### Text block
++++++++++++++++++++
SSRIs are better than clomipramine, an older drug, in terms of side effects (Foa, Liebowitz, Kozak, et al., 2007, p. 374). The side effects of SSRI’s only include nausea, diarrhea, agitation, insomnia, and headaches. Another option is surgery involving the removal of part of the brain. Depending on what part the surgeon removes, it may be a “cingulotomy, subcaudate tractotomy, limbic leucotomy, or a capsulotomy” (Sessa, 2005, p. 458).

Side effects include epileptic seizures, infections, bleeding, and weight-gain. Psychological treatments are milder and generally more effective than medical treatments because not only do they treat the symptoms but they also identify the source of the fear or anxiety and help to eradicate the disorder my applying a paradigm shift on a person’s perspective of a certain phenomenon (Kobak, Greist, & Jefferson, et al. , 2004, p. 467).

The most common psychotherapeutic treatment is Cognitive Behavioral therapy, which just as the name suggests, has two elements: behavioral and cognitive therapy. Behavioral therapy involves exposure and response prevention whereas cognitive therapy deals with a person’s exaggerated sense of responsibility and obsessive thoughts (Stein, 2009, p. 665). Behavioral therapy involves repetitive exposure to the source of one’s obsessions. For instance, where a person’s obsession is contamination, the therapist may decide to make him or her touch a toilet seat and then not to wash his or her hands (Heyman, Mataix-Cols, & Fineber, 2006, p. 428).
++++++++++++++++++++
### The data
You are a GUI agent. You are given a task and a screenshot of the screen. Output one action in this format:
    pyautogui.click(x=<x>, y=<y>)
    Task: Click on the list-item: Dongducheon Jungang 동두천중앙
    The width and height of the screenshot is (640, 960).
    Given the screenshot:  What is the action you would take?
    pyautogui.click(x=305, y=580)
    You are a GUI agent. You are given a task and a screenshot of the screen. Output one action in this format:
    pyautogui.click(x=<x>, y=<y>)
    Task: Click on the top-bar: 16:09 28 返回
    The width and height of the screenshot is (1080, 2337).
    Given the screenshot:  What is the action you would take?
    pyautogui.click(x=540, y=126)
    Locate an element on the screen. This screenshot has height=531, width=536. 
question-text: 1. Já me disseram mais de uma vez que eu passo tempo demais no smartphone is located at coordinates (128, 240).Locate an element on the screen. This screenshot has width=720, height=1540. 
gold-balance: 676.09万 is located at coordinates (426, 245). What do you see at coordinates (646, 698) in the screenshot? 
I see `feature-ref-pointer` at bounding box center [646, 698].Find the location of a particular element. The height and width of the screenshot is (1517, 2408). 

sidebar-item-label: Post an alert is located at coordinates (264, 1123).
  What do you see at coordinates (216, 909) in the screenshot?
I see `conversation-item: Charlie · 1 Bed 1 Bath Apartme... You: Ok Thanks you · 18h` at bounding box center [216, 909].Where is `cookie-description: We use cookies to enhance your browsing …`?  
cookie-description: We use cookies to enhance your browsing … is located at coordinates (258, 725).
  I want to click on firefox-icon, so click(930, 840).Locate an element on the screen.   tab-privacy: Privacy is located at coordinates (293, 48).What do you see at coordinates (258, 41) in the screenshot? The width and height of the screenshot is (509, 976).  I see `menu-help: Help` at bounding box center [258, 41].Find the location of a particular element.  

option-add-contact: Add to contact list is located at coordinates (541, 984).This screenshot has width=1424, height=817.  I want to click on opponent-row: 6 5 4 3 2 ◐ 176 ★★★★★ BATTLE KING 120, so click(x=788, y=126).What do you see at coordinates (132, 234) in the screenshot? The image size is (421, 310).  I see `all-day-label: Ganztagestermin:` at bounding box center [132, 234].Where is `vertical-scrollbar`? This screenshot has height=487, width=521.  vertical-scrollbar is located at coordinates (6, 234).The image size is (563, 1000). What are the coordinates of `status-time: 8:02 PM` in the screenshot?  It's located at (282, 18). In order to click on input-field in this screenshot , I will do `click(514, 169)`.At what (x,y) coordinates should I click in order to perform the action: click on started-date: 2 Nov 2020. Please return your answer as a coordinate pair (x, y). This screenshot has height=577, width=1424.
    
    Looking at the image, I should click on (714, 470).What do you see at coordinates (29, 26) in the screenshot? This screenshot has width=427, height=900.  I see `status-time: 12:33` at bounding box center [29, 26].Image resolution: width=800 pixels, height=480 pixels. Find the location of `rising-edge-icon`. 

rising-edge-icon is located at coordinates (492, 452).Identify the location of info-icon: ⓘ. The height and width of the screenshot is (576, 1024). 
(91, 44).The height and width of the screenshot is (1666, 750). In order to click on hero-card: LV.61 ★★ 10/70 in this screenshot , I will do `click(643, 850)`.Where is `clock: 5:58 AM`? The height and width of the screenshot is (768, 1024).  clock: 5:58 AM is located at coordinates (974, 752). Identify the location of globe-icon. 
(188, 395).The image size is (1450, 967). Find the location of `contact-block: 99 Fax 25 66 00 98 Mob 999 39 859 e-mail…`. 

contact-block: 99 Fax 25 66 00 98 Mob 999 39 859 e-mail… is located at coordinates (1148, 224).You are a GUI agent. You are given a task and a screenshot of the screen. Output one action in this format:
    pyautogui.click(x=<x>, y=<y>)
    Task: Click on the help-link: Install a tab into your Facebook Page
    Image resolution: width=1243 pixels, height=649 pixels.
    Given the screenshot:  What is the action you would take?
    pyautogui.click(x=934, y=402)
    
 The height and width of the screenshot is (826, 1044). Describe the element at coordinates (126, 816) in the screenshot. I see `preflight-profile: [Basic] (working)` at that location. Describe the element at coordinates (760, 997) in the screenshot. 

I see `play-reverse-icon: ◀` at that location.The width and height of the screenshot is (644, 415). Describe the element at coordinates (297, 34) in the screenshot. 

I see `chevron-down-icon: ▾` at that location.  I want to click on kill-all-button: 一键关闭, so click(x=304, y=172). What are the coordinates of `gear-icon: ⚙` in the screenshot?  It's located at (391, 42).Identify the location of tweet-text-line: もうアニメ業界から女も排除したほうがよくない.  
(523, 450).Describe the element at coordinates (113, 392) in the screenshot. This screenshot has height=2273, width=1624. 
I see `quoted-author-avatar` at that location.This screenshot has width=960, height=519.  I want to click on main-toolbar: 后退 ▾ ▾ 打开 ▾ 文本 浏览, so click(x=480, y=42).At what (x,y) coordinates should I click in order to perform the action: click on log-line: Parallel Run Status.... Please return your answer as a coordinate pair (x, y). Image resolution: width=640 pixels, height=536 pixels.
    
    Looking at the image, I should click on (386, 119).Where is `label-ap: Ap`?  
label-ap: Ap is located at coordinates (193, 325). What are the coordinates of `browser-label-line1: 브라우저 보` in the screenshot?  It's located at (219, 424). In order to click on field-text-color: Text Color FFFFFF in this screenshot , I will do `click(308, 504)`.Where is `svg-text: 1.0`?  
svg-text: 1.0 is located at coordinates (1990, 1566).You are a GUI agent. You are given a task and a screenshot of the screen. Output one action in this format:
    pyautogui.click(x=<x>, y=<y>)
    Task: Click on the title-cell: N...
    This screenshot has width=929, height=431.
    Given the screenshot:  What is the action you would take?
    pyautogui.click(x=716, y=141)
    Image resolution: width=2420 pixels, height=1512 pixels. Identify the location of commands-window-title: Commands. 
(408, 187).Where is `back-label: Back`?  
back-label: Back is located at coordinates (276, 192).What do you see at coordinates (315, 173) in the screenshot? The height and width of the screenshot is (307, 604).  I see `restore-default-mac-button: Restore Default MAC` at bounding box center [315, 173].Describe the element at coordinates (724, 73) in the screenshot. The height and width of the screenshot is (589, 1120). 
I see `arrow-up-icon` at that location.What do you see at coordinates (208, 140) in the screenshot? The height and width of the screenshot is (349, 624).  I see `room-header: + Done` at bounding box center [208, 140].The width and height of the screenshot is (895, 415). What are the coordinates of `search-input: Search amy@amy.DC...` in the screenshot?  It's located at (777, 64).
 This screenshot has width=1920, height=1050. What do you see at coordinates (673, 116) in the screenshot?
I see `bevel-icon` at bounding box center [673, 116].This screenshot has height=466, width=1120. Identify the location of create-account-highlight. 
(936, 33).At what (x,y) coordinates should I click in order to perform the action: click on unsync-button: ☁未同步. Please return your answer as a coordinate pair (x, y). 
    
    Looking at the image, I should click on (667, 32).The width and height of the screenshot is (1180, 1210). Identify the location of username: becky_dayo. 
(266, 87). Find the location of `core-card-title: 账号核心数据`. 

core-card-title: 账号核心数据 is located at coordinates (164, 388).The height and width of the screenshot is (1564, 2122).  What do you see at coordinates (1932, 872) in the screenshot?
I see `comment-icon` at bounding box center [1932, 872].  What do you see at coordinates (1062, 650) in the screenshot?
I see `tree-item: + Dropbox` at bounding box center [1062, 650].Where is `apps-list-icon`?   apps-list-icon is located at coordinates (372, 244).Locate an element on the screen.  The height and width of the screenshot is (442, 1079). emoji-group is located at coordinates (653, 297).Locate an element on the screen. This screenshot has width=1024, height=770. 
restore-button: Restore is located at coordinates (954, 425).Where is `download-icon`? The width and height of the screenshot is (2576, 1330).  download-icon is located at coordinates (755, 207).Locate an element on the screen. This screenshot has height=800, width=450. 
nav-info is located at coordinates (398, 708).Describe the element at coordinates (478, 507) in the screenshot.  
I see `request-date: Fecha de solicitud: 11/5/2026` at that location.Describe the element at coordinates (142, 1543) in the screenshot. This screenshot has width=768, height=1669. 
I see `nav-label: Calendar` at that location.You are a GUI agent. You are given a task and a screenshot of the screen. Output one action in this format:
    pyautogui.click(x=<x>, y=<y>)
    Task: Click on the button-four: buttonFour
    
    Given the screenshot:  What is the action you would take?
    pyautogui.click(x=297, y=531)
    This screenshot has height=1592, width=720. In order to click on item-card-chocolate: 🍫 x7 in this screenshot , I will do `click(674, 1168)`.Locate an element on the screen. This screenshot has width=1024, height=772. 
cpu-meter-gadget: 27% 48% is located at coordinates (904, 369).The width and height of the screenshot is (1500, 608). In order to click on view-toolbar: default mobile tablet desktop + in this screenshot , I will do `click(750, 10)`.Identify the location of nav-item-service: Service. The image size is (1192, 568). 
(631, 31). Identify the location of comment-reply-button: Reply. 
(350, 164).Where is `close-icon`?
++++++++++++++++++++
### Exercise instructions
A) From the treatment passage, list every kind of brain surgery it names.
B) Pick up the treatment passage after its last sentence and continue it.
The material plays no part in this exercise.

### Answers below
A) cingulotomy, subcaudate tractotomy, limbic leucotomy, capsulotomy

B)
The longer such a person resists the urge to wash, the more he/she gets in control of his/her thoughts and actions. Eventually, the therapist may suggest that such a person adopt a different coping mechanism to deal with his stress or anxiety, and to change this mechanism regularly so that the anxiety is in check. Cognitive therapy involves thought processes. The therapist assists the person to recognize the source of his or her fears by administering a self-test diagnosis so that the patient answers questions about his or her fears and they determine the possible source of the anxiety (Ward, et al, 2010, p. 346).

Consequently, the therapist assists the person to change his or her dimension of thought. For instance, the irrational fear of having knocked down a person can be overcome by the therapist suggesting that the driver who suffers from OCD slow down a confirm that it is a bump that he wants to drive over before jumping it so that he has no doubt in his mind about what he just did.

Reference List

Chabane, N.Delorme, R., Millet, B., Mouren, M., Lebover, M., & Pauls, D.,. (2004). Early-Onset Obsessive-Compulsive Disorder: A Subgroup With a Specific Clinical and Familial Pattern. Journal of Child Psychology and Psychiatry , 881-887.

Foa, E., Liebowitz, R., Kozak, M., et al. (2007). Randomized, Placebo-Controlled Trial of Exposure and Ritual Prevention, Clomipramine and Their Combination in the Treatment of Obsessive-Compulsive Disorder. Focus 5 , 368-380.

Geller, A., Biederman, J., Stewart, E., et al. (2003). Which SSRI? A Meta-Analysis of Pharmacotherapy Trials in Pediatric Obsessive-Compulsive Disorder. American Journal of Psychiatry 160 , 1919-1928.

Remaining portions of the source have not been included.